Задания:
1. Объясните, почему в тексте для чтения сотрудники лаборатории взялись за анализ на СПИД с интересом.
2. Допишите следующую часть рассказа об анализе крови на ВИЧ, начав сразу после последнего предложения текста для чтения.

Текст для чтения:
В бланке запроса я написал: «Больной гемофилией ребенок после операции на сердце в крайне тяжелом состоянии. Нужно знать, что лечить. Анализ на ВИЧ и гепатит, пожалуйста». Мальчик все еще лежал на операционном столе, поэтому на тот момент я нес за него ответственность. Мне предстояло убедить сотрудников лаборатории, что эти анализы в интересах мальчика. Однако у меня были свои мотивы. С Филиппом все было в порядке. Я беспокоился о Джули. Гепатит был очень опасен, но СПИД был смертным приговором в 1980-х годах. Итак, я оставил Джули держать кровоточащую руку под струей воды, а сам отправился на поиски лаборатории.

Раньше врачи отсасывали кровь из колотой раны, думая, что это поможет устранить всю заразу. Они явно заблуждались.

Я ожидал скандала из-за разрешения взять кровь на анализ, но его не последовало. СПИД был редкостью в Саудовской Аравии, и анализы на него назначались нечасто, поэтому сотрудники брались за них с интересом. В ходе анализа крови измеряли не сам вирус, а антитела, которые вырабатывались у пациента в ответ на инфекцию. У меня возник очевидный вопрос: как скоро мне скажут, является ли пациент ВИЧ-положительным? Мне ответили, что результат будет через пару часов, но если у ребенка действительно обнаружат СПИД, что мне дальше с этим делать? Я чувствовал большую ответственность за Джули и искреннюю привязанность к ней. Ее веселый нрав сделал мою жизнь гораздо счастливее, чем она могла бы стать в более сложном окружении. Моя дорогая пожилая мама часто говорила: «Поставь себя на их место. Постарайся понять, каково быть ими». Она применяла этот принцип к больным, инвалидам, психически нездоровым и бедным (или, точнее, к тем, кто беднее нас). «У всех у них есть чувства», – говорила она. Эти несколько фраз характеризовали эмпатию.

Исходные данные:
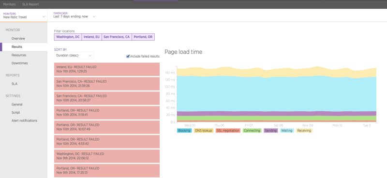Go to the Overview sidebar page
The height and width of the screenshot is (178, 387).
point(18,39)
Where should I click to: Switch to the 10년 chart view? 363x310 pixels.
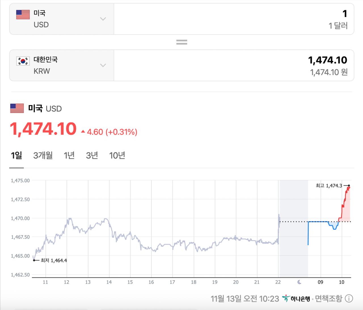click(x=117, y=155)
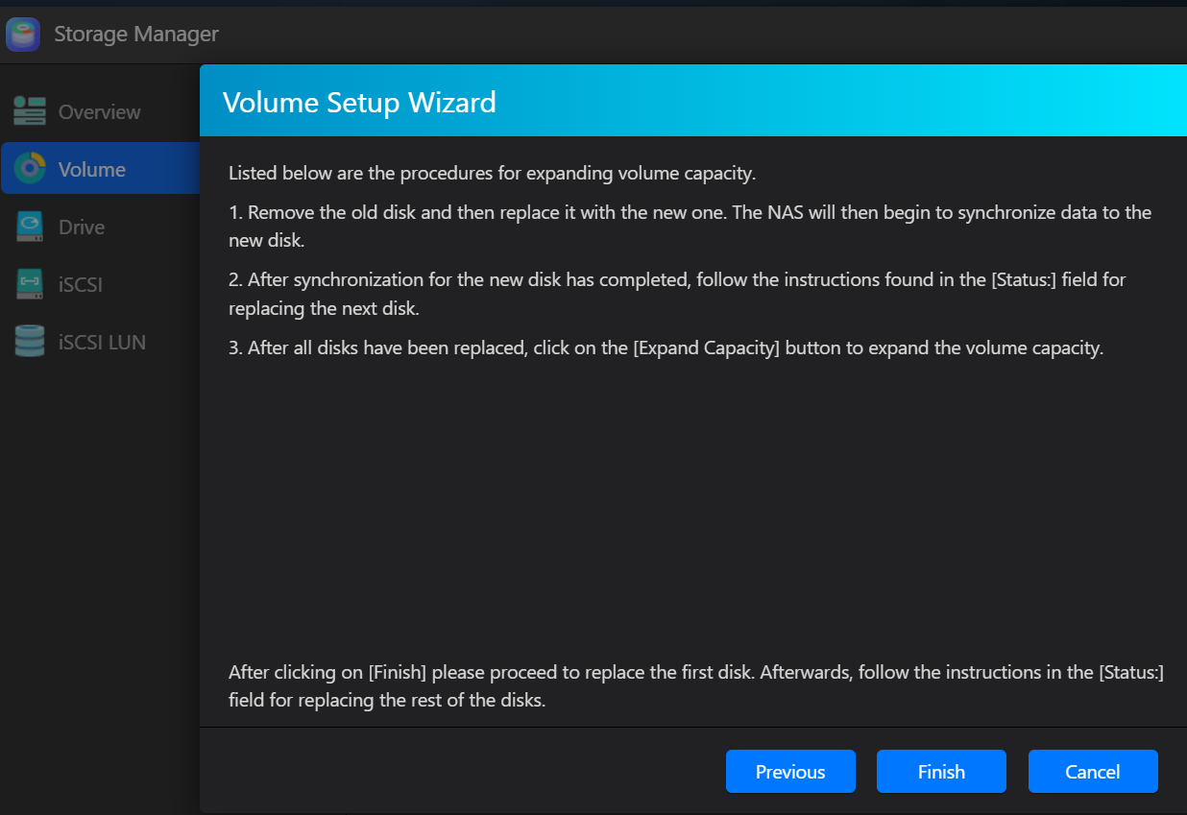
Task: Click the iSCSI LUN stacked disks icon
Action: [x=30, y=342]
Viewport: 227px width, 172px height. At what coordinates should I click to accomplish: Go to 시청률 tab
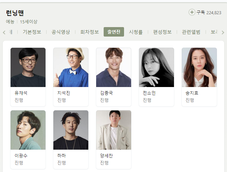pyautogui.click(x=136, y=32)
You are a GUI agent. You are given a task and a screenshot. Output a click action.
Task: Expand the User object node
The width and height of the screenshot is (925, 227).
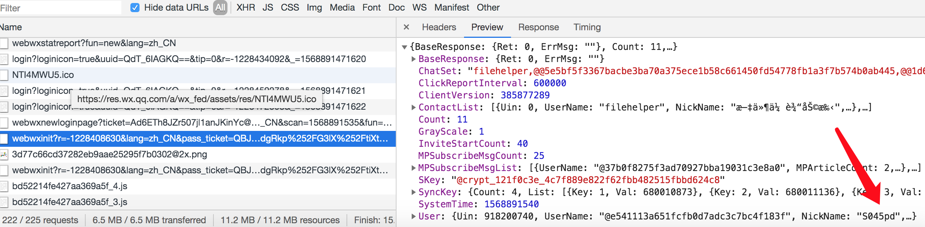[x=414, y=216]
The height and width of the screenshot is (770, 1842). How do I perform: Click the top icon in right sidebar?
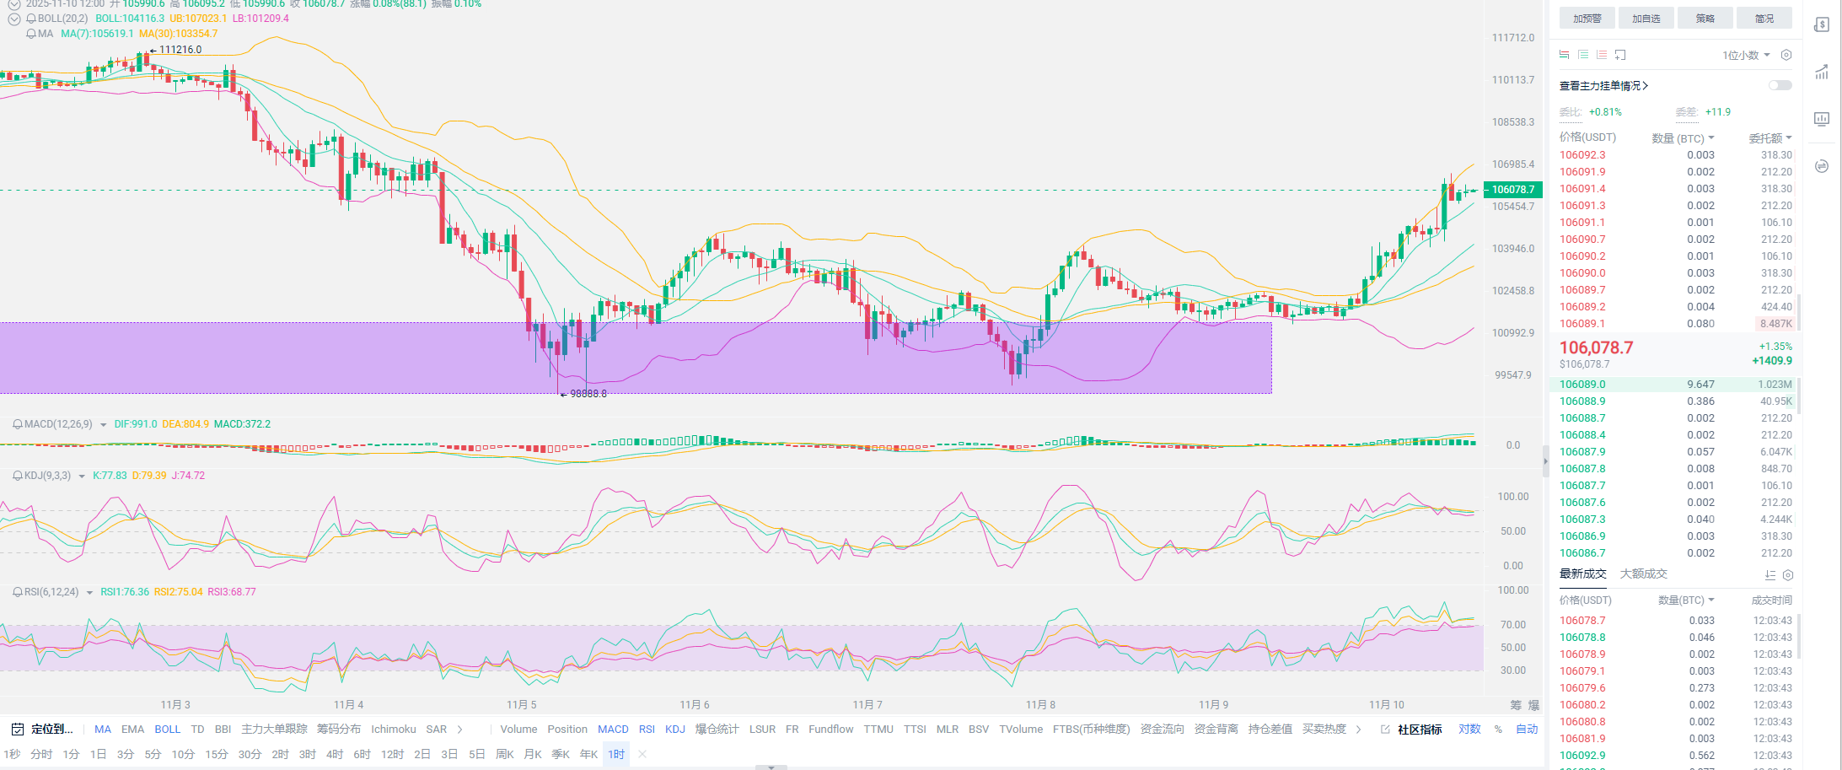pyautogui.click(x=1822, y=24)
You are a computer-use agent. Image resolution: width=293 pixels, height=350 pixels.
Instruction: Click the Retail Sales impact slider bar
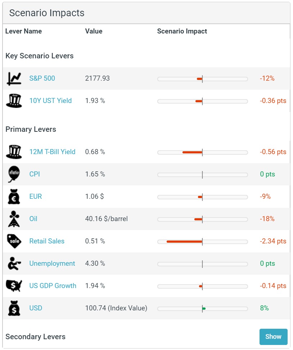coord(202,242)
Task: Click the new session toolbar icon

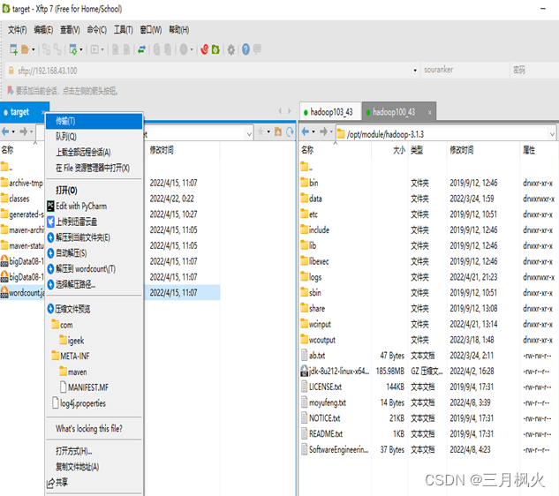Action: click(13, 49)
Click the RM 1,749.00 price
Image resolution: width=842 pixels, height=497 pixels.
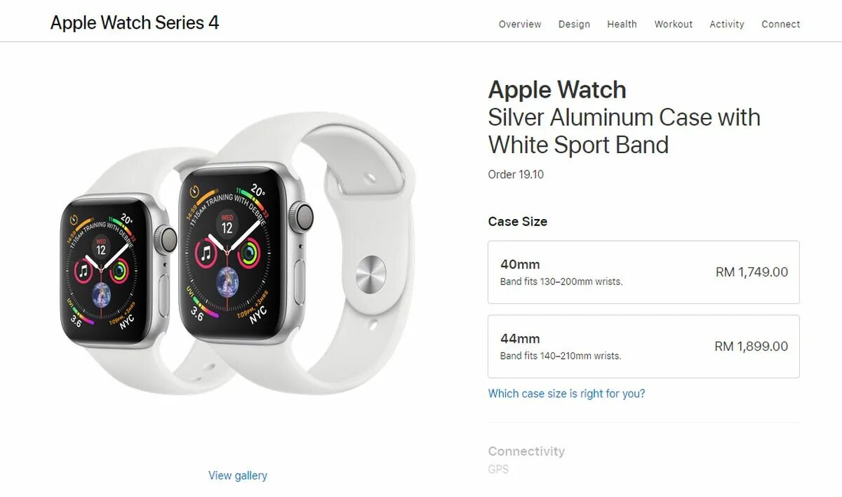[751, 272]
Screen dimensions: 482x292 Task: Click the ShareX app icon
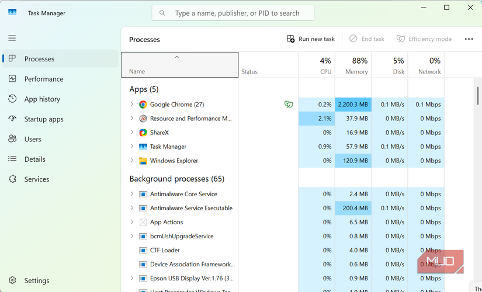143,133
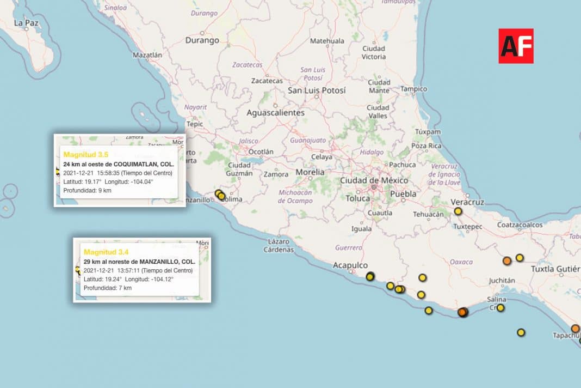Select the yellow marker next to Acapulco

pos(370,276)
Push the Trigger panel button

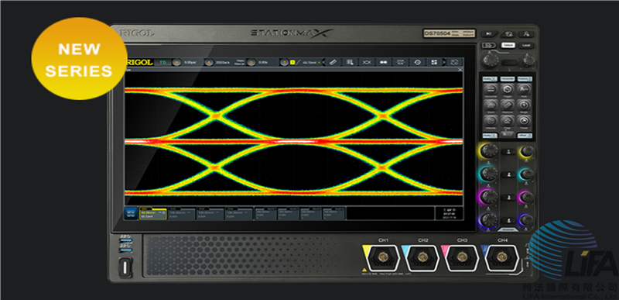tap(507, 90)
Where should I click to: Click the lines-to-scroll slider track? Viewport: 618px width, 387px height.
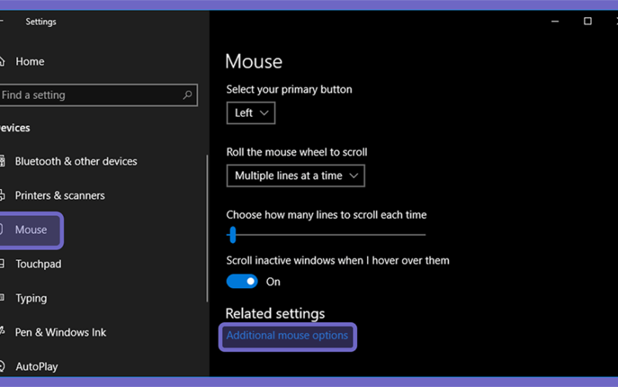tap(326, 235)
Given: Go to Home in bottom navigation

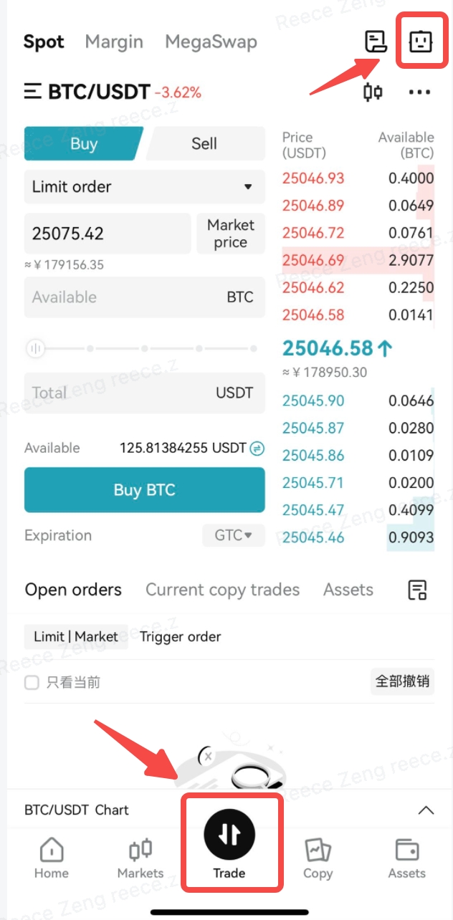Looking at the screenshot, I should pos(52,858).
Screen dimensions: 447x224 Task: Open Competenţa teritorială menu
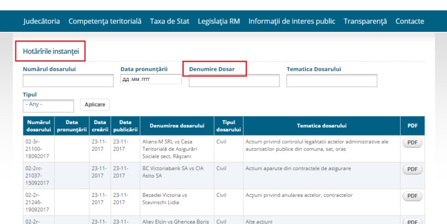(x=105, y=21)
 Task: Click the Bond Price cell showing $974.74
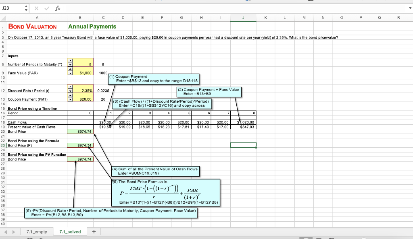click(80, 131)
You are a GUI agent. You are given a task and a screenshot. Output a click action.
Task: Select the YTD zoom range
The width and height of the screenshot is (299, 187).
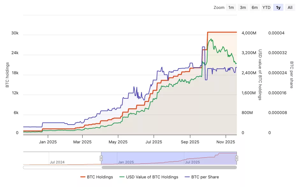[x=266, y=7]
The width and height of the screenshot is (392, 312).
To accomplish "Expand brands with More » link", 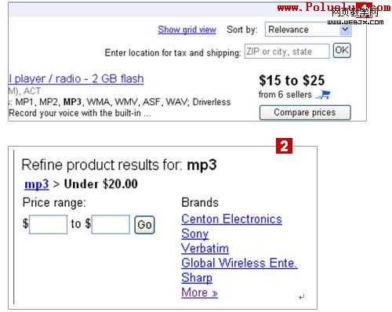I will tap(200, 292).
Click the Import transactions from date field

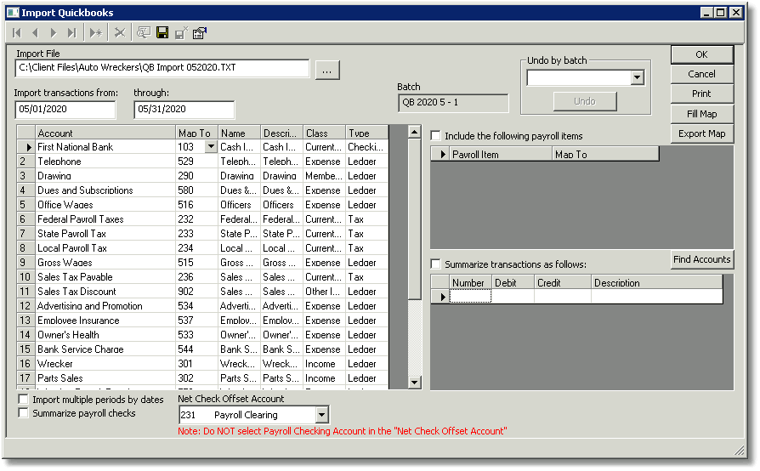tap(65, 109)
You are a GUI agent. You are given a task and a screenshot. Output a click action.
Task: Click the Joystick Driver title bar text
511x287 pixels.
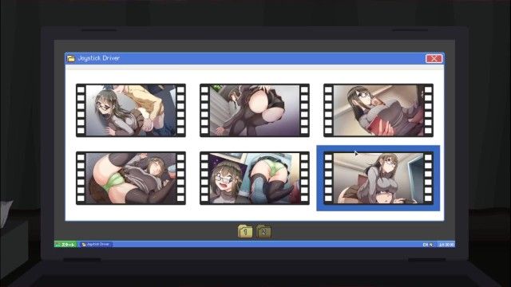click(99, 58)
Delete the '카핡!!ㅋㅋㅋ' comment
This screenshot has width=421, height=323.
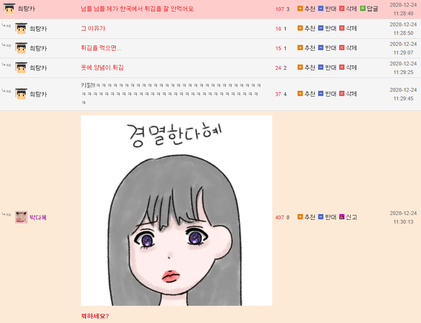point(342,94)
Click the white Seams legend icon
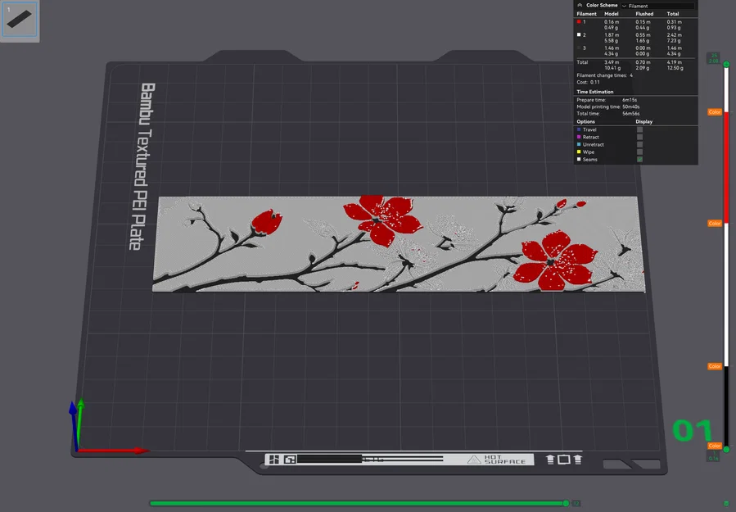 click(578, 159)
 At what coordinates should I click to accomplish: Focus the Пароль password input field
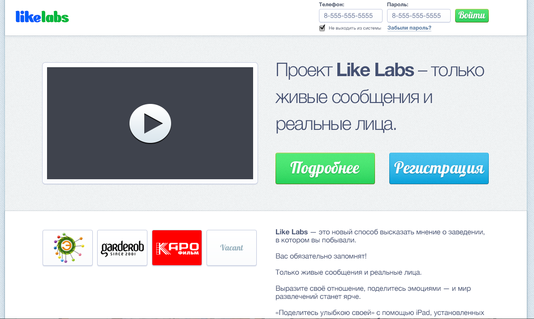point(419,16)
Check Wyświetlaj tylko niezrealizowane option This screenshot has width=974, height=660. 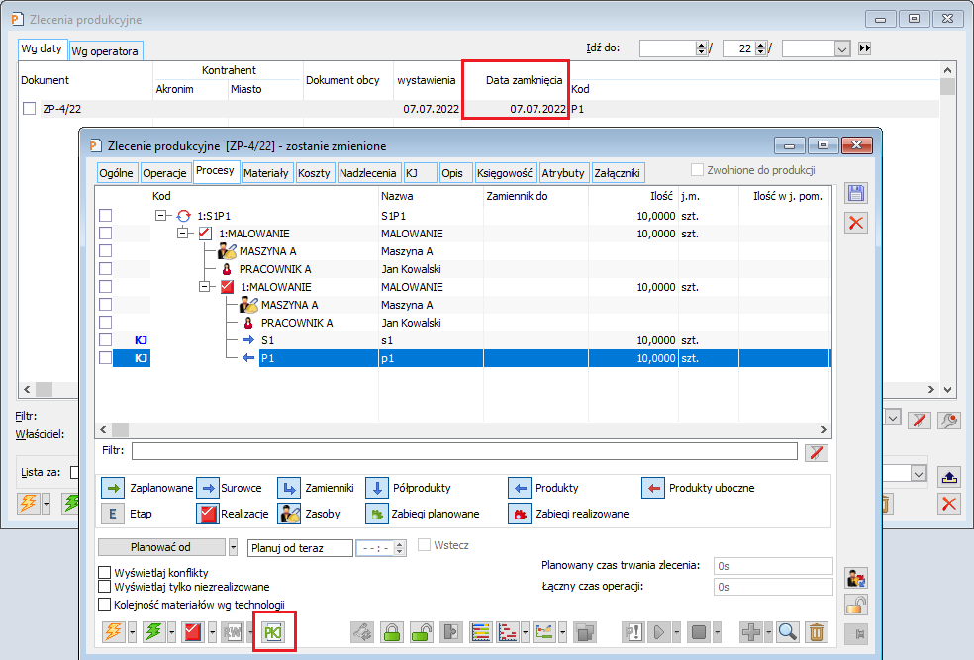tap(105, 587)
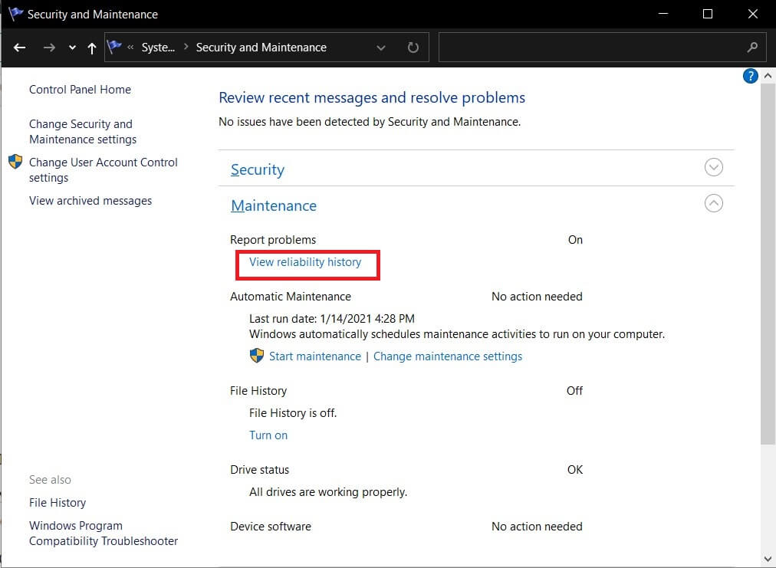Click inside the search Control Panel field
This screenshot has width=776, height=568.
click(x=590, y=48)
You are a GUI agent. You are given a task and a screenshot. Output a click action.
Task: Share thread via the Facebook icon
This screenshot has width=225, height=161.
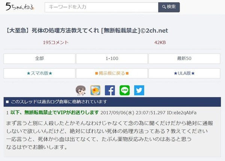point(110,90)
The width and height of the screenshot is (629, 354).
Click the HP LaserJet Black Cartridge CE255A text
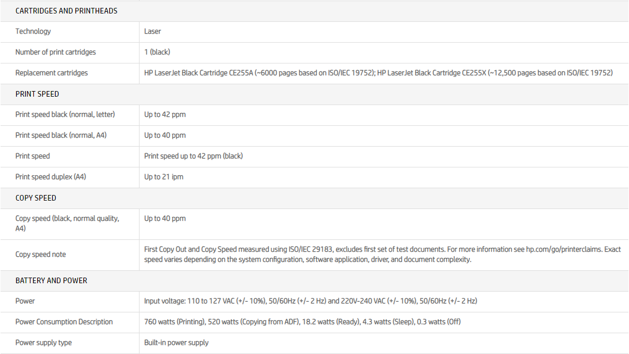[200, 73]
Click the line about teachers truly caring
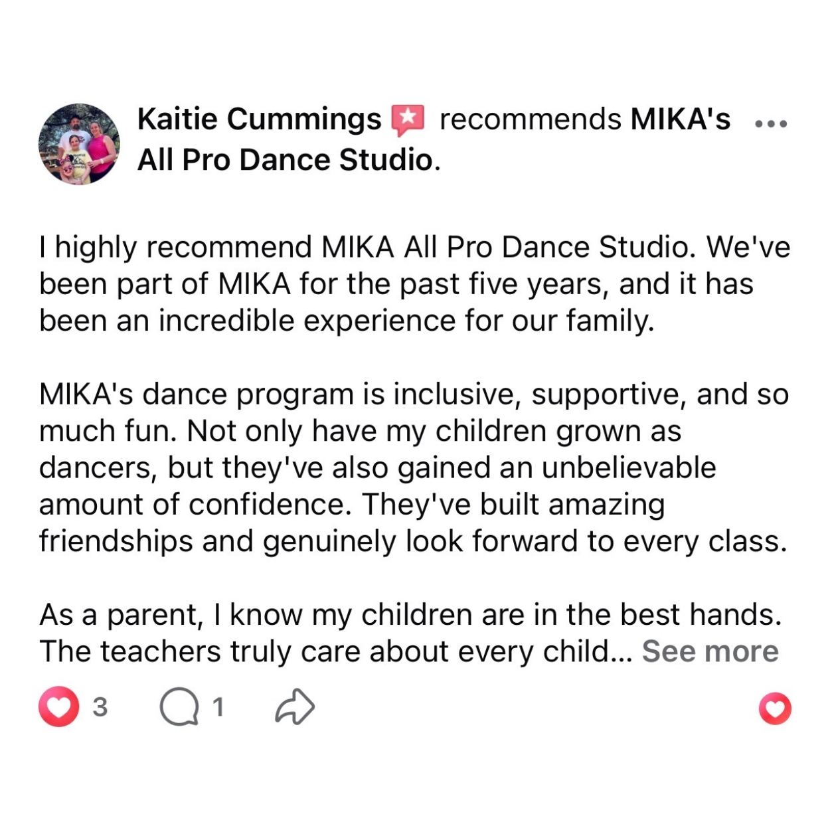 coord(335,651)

Ответы к заданиям:
1. СПИД был редкостью в Саудовской Аравии, и анализы на него назначались нечасто, поэтому сотрудники лаборатории взялись за этот анализ с интересом.

2.
К моменту моего возвращения в операционную какой-то идиот успел испугать Джули, сказав, что Филипп может оказаться ВИЧ-положительным. Ее рука уже была перевязана, и она умоляла нас сделать хоть что-нибудь, что могло бы немного ее успокоить. Я позвонил коллеге и спросил, есть ли в округе американские инфекционисты, которые знали о СПИДе и могли бы помочь нам. Затем я собирался поговорить с матерью мальчика. Пока Джули сходила с ума из-за риска заражения СПИДом, мать Филиппа с замиранием сердца ждала новостей из операционной. Думаю, мое лицо выглядело обеспокоенным, потому что она расплакалась при виде меня. Я протянул ей руку со словами: «С ним все в порядке, операция прошла хорошо».

Но обо всем по порядку. Я рассказал ей, что мы сделали внутри гниющего сердца, и сказал, что скоро она сможет посидеть рядом с сыном около часа. Я спросил, присоединится ли к ней отец мальчика, но она ответила, что он «где-то в Европе». Весьма неопределенно. Мне нужно было переходить к сути. Учитывая скандал, разгоревшийся в США и Европе из-за инфицированных препаратов крови, мальчика когда-нибудь проверяли на ВИЧ? Я извинился перед ней за то, что поднял эту тему, и объяснил, что молодая медсестра была заражена кровью Филиппа и что ей требовалось срочно убедиться в отсутствии риска заболеть СПИДом или гепатитом. Я тщательно продумал свой вопрос, чтобы не вызвать вербальной агрессии со стороны матери. Я был психологом в той же мере, что и психопатом, и простое наблюдение за переменами в выражении ее лица могло дать мне ответ.

Взгляд женщины, подобно стрелке часов, быстро перескочил на пустую стену. Я задал следующий вопрос: «Прошу вас, скажите. У Филиппа СПИД?»

Словно ища защиты в своем родном языке, она тихо пробормотала: «Oui».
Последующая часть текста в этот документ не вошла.